34. What is the name of the Chilean super-premium wine produced in a joint venture between Errazuriz and Robert Mondavi?
35. Who said: `There is no more virtue in not minding what you eat and drink than in not minding whom you go to bed with'?
36. Varietal wines are generally regarded as a New World development - but which French region embraced varietals long ago?
37. Irishman David O'Brien swapped the world of racehorses for life as a wine producer. What is his property called?
38. Richard Geoffroy trained as a doctor before becoming a champagne-maker - no great surprise, he says, because medicine and champagne are both life-enhancing. Which prestige cuvee is he responsible for?
39. Which is the main grape used in Banyuls?
40. Through her granny - a Galway Burke - she visited Ireland often as a child. An army wife, then mayor of a town in northern France, wine changed her life. Who is she, and which estate does she run?
41. Name two champagne houses which still ferment their wines in oak casks.
42. In 1979 three members of the Belgian Thienpont family bought Le Pin - the Pomerol property whose 1982 vintage sold not long ago for £2,500 a bottle. How much did they pay for it - one million, five million or fifteen million French francs?

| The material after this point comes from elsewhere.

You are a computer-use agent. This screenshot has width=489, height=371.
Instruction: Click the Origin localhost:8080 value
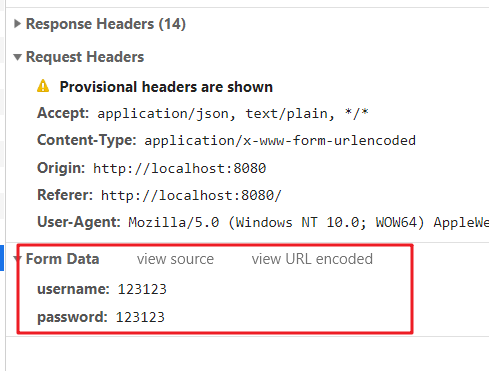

43. What is the name of Australia's most celebrated wine?
44. Somebody involved in the revival of Hungary's sweet wine Tokaji said there was no doubt it would be a huge success in the US because it increases sexual potency. Who?
45. Marilyn Monroe said she liked a glass of champagne in the morning to `warm the body'. Which champagne?
46. Where is the wine region Ycoden-Daute-Isora?
47. In exile, Napoleon used to enjoy a glass of Vin de Constance. Which winery has revived the Cape's sweet wine tradition?
48. What is Nyetimber?
49. Which opera tells us `His majesty champagne is king'?
50. Which Portuguese grape name translates as `dog strangler'?